## [Exercise requirements]
Exactly the lines from the one containing "Task: Expand breadcrumb" through the final line of the listing are to be retyped, and nothing more.

## [Dataset extract]

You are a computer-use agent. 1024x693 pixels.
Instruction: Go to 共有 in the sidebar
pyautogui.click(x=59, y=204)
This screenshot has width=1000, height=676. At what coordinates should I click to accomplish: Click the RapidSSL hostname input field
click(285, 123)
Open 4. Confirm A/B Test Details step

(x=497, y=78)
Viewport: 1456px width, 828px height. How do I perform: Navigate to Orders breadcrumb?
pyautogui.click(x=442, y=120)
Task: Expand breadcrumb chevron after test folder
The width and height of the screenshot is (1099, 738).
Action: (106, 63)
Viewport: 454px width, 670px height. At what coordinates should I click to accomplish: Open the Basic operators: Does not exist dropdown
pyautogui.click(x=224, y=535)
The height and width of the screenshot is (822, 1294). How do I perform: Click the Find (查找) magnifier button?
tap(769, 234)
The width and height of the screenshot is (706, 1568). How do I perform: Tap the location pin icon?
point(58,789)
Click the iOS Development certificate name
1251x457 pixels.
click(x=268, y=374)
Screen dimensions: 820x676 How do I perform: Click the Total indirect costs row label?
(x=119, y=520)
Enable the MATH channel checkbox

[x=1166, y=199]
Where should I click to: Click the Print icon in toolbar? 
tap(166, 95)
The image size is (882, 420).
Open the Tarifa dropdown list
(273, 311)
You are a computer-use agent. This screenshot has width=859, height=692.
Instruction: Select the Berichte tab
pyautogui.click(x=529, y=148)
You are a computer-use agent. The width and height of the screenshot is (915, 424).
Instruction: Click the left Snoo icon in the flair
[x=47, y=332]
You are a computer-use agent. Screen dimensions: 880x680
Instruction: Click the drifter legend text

## [Written answer]
Task: Expand breadcrumb chevron after test folder
The width and height of the screenshot is (1099, 738).
Action: (106, 63)
Viewport: 454px width, 670px height. At what coordinates should I click to accomplish: Open the Basic operators: Does not exist dropdown
pyautogui.click(x=224, y=535)
The height and width of the screenshot is (822, 1294). How do I perform: Click the Find (查找) magnifier button?
tap(769, 234)
The width and height of the screenshot is (706, 1568). How do I perform: Tap the location pin icon?
point(58,789)
Click the iOS Development certificate name
1251x457 pixels.
click(x=268, y=374)
Screen dimensions: 820x676 How do I perform: Click the Total indirect costs row label?
(x=119, y=520)
Enable the MATH channel checkbox

[x=1166, y=199]
Where should I click to: Click the Print icon in toolbar? 
tap(166, 95)
The image size is (882, 420).
Open the Tarifa dropdown list
(273, 311)
You are a computer-use agent. This screenshot has width=859, height=692.
Instruction: Select the Berichte tab
pyautogui.click(x=529, y=148)
You are a computer-use agent. The width and height of the screenshot is (915, 424).
Instruction: Click the left Snoo icon in the flair
[x=47, y=332]
You are a computer-use agent. Screen dimensions: 880x680
Instruction: Click the drifter legend text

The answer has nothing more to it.